To see why Windows boots slowly you need to install the Windows Performance Toolkit, which is part of the Windows 10 SDK.
(all other entries can be unselected)
Run WPRUI.exe, select First Level, CPU Usage, DiskIO, FileIO and under Performance Scenario select Boot. Number of iteration can be set to 1 and click to start.
This reboots Windows and captures all activity during boot. After the reboot let the countdown tick to 0.
Now make a double click on the generated ETL file to open the ETL in Windows Performance Analyzer (WPA.exe), click on Profiles->Apply->Browse Catalog and select the file
FullBoot.Boot.wpaprofile you see this overview:
and see that the longest delay happens during the WinlogonInit phase. This takes 197 seconds to finish.
The WinLogonInit subphase begins when SMSSInit completes and starts
Winlogon.exe. During WinLogonInit, the user logon screen appears, the
service control manager starts services, and Group Policy scripts run.
WinLogonInit ends when the Explorer process starts.
Visual Cues WinLogonInit begins shortly before the logon screen
appears. It ends just before the desktop appears for the first time.
WinLogonInit Performance Vulnerabilities
Many operations occur in parallel during WinLogonInit. On many
systems, this subphase is CPU bound and has large I/O demands. Good
citizenship from the services that start in this phase is critical for
optimized boot times. Services can declare dependencies or use load
order groups to ensure that they start in a specific order. Windows
processes load order groups in serial order.

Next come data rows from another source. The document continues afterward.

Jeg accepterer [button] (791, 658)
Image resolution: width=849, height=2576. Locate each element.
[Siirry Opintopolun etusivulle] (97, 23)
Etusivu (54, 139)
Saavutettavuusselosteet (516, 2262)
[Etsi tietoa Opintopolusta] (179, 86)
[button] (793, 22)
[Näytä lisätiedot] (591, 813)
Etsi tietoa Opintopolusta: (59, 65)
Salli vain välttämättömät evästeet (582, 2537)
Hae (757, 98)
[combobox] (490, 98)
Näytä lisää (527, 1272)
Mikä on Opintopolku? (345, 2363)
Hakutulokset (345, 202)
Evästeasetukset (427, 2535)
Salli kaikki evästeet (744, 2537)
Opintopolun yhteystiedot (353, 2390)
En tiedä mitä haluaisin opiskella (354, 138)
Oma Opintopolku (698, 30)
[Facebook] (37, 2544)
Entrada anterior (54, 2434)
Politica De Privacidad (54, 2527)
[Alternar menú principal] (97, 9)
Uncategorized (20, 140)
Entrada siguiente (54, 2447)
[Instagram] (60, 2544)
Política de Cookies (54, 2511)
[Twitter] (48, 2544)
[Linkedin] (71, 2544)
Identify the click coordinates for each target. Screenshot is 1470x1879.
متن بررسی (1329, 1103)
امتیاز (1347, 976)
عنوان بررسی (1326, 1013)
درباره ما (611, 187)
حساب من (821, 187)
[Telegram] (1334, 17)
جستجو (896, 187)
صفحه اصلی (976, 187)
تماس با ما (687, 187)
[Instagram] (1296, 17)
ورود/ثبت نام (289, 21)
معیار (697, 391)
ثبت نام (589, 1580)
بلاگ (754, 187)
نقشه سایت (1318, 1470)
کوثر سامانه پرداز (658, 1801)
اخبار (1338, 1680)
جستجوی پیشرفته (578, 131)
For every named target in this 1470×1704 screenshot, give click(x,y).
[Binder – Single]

Service initialization
delays in an early load order group block subsequent load order groups
and can possibly block the boot process .
When I look at the disk IO table, I see that the slow Samsung HDD (
SAMSUNG Spinpoint M8) is very busy. I can also see that the prefetcher
ReadyBoost is not working, it only generates "misses". This causes slowdowns to starting services like the
lmhosts which takes 129s to start.
As a workaround you can improve boot performance by running this command:
xbootmgr -trace boot -prepSystem -verboseReadyBoot
this reboots Windows several times, does a defrag and trains the prefetcher again. But to fully speedup boot, replace the 5400rpm HDD with a SSD.